■ INSTRUCTIONS TO FOLLOW
The following data has a line with "The height and width of the screenshot is (244, 352)." and a line with "This screenshot has width=507, height=900.". Write out exactly those lines and all the lines between them.
:::::
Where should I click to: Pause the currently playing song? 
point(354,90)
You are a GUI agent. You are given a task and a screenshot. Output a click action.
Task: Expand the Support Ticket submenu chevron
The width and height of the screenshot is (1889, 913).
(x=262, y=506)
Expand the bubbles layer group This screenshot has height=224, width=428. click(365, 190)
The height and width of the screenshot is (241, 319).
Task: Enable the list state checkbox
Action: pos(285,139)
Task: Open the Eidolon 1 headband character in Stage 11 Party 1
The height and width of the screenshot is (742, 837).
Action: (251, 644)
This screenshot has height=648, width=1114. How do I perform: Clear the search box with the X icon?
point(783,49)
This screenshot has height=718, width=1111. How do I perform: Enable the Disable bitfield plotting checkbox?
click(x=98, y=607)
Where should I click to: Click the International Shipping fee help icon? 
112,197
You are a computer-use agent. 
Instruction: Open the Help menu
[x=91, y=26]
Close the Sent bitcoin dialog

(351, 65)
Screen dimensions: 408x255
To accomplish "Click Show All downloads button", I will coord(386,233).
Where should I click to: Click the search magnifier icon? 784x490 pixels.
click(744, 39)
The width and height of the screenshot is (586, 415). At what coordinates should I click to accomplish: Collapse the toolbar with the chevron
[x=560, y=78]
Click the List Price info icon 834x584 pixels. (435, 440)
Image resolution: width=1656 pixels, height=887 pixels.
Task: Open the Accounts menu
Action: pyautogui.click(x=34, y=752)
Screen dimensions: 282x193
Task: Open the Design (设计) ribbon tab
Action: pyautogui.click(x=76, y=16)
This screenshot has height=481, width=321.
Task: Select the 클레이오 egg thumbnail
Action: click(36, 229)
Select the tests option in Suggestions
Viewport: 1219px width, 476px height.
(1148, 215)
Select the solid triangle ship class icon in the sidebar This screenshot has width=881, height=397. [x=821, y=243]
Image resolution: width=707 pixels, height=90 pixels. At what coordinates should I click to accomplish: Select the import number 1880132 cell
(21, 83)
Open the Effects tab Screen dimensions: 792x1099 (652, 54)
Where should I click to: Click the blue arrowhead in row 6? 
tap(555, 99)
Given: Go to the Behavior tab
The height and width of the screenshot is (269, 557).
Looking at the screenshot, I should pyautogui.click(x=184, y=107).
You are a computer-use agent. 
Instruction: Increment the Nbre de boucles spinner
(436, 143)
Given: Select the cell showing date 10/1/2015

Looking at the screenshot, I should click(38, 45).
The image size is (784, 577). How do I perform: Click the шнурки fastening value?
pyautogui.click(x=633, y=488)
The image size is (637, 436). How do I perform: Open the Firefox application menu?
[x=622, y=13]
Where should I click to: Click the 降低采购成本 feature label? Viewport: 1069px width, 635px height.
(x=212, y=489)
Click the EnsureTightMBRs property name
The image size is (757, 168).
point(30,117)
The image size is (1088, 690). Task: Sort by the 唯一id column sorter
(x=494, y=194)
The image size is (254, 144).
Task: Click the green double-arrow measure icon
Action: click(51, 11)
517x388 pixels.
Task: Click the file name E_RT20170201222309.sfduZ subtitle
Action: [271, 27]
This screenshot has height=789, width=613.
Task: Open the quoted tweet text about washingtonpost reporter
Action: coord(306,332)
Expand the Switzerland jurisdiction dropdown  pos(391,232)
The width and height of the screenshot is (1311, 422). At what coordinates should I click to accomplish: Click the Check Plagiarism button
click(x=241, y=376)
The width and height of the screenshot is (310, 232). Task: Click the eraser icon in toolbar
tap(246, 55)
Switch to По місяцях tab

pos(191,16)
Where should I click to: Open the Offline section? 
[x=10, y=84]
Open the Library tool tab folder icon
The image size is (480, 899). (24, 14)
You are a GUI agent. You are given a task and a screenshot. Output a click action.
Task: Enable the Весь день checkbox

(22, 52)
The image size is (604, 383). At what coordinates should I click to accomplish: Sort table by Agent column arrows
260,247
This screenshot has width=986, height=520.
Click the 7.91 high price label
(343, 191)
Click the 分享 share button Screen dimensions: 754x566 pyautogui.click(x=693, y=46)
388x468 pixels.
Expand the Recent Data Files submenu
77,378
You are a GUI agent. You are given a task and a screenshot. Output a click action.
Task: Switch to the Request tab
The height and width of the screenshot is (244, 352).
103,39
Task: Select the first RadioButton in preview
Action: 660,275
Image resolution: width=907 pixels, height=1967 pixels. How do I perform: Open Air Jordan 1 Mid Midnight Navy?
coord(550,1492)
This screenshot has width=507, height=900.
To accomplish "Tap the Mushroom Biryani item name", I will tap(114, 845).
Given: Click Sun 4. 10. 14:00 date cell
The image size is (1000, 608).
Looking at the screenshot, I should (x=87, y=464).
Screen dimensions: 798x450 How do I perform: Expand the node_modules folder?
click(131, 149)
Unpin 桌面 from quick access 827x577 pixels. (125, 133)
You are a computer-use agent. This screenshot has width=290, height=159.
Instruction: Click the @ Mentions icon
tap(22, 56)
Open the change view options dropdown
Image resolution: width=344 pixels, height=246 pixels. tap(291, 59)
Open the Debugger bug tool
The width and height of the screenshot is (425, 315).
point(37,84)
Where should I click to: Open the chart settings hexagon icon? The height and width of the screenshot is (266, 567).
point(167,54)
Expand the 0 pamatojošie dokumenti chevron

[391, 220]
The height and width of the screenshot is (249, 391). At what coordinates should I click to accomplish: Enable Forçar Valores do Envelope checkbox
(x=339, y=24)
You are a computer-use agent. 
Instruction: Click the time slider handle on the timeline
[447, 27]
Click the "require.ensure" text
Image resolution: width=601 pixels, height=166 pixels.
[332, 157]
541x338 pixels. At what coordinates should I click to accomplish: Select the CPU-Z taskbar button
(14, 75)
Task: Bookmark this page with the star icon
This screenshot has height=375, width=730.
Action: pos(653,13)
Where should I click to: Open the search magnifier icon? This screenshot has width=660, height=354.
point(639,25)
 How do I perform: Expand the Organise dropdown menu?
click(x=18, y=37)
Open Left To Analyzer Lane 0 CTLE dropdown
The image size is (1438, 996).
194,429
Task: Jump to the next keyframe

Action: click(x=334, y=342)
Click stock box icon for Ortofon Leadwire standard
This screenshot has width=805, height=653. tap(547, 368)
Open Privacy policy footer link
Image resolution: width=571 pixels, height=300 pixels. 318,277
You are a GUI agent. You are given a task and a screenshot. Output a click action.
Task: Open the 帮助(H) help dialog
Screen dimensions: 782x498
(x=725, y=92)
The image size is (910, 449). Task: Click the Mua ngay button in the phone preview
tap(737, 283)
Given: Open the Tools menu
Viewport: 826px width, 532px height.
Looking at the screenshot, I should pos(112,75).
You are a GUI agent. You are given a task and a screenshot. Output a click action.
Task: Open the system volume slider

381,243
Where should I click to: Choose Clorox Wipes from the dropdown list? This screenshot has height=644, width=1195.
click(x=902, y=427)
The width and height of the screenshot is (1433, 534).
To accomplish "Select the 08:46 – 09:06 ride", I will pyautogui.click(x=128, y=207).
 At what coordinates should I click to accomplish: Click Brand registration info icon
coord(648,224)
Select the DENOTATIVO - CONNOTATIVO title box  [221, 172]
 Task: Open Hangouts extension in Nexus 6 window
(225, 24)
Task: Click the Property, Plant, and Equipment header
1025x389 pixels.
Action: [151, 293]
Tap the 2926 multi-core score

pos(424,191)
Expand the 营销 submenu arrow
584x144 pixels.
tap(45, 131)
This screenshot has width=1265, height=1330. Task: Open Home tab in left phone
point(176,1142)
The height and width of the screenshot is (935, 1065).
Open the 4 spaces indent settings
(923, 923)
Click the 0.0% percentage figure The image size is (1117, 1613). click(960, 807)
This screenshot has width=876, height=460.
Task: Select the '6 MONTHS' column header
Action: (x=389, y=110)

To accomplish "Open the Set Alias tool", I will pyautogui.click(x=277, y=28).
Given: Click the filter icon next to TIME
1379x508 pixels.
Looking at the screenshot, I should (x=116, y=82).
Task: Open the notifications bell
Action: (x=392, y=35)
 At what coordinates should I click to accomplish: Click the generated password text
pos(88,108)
:::::
■ RESULT
The height and width of the screenshot is (244, 352).
103,39
Task: Select the first RadioButton in preview
Action: 660,275
Image resolution: width=907 pixels, height=1967 pixels. How do I perform: Open Air Jordan 1 Mid Midnight Navy?
coord(550,1492)
This screenshot has width=507, height=900.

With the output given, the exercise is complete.